Club house from the north
Club house from the south

description

The listed former school building is a corner building with slate-covered platform roofs, with a three-story wing on Dr.-Külz-Strasse and a two-story wing on Borstrasse . In the middle of this is a uniaxial risalit. On the courtyard side there is a polygonal tower with a truncated pyramid roof and a weather vane in which Hoffmann's monogram KHis located and the date is 1893.

The plaster structure is structured by cornices, the rest of the plaster structure has meanwhile been greatly simplified.

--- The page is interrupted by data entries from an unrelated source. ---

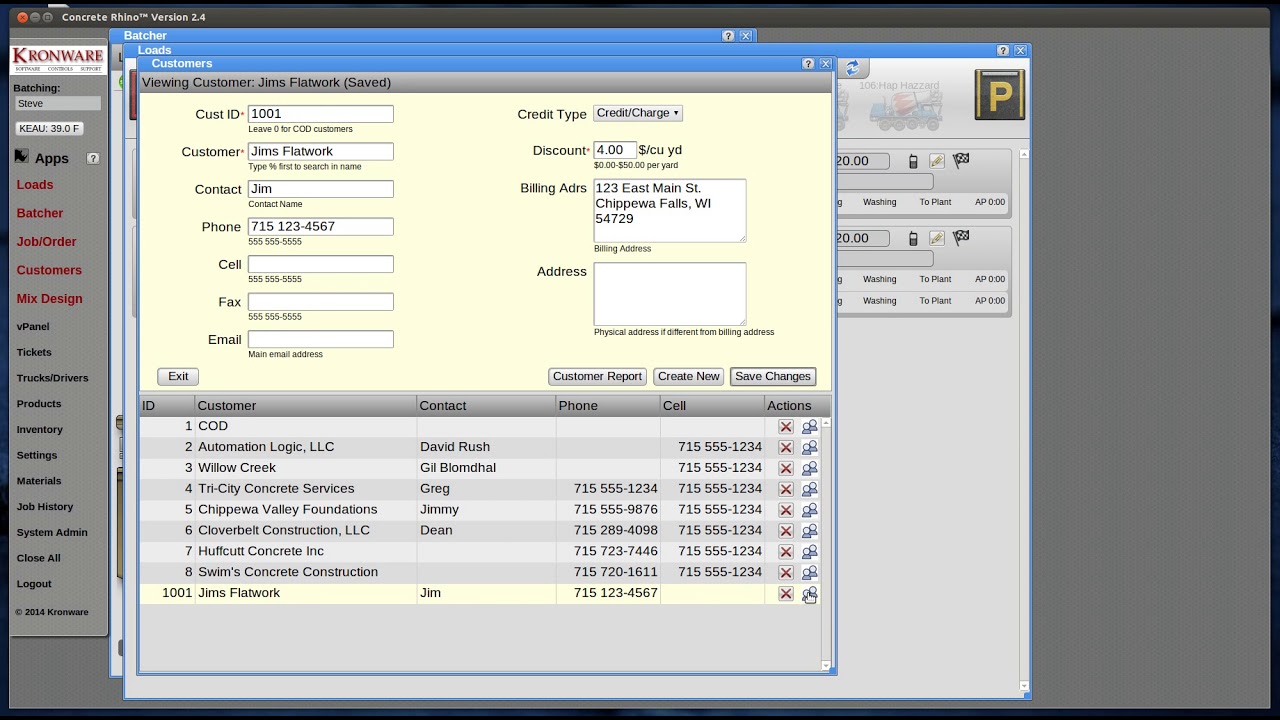Delete the Willow Creek customer row
This screenshot has height=720, width=1280.
pyautogui.click(x=786, y=468)
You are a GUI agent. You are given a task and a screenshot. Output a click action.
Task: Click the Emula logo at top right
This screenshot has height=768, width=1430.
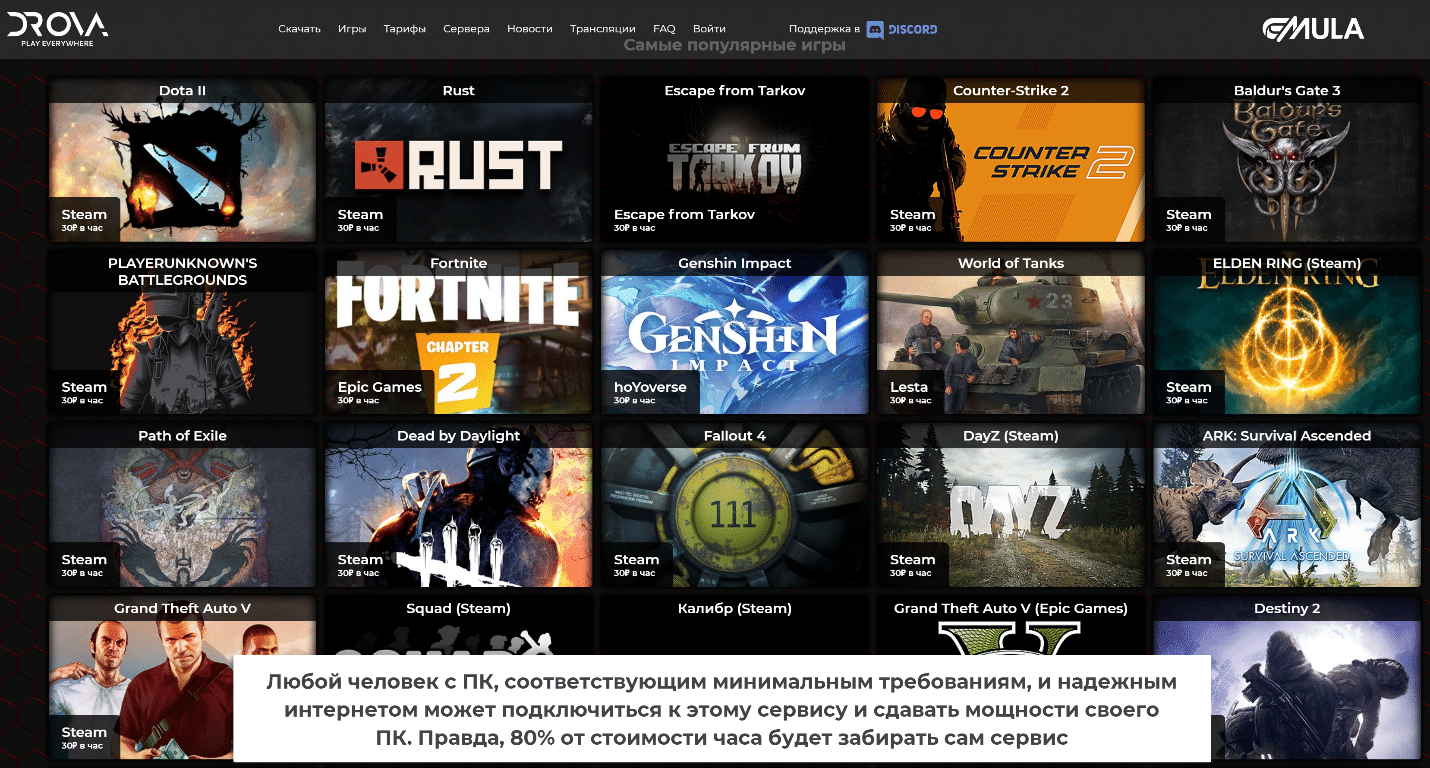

The former corner cuboid has disappeared.

The enclosure is a lancet fence with sandstone pillars.

history

Hoffmann Daughter's School , postcard, around 1900

The teacher Konrad Hoffmann, who has been working in Lößnitz since 1880 , founded a private school for boys aged 6 to 13 (later up to the age of 15) in Niederlößnitz, at the former Grünen Strasse 4, in April 1884 . The Hoffmann Boys' Institute was a Progymnasium with boarding school, so it corresponded to a boarding school . Hoffmann's students were prepared there for attending higher educational institutions.

The manufacturer and building contractor Friedrich Ernst Kießling had built a villa according to his own design on the property on the corner of the street , the construction plan for which took place in March 1888. The school director Hoffmann had the building remodeled and extended by the architect Adolf Neumann . In 1893, the neighboring building on the corner of Borstrasse (formerly Grüne Strasse 2) was ready for occupancy, and the school facilities moved into the rented building, which was later acquired.

In 1905 Hoffmann added the ten-class higher educational institution for daughters of educated classes , also with a boarding school for girls . The house was renumbered as No. 4.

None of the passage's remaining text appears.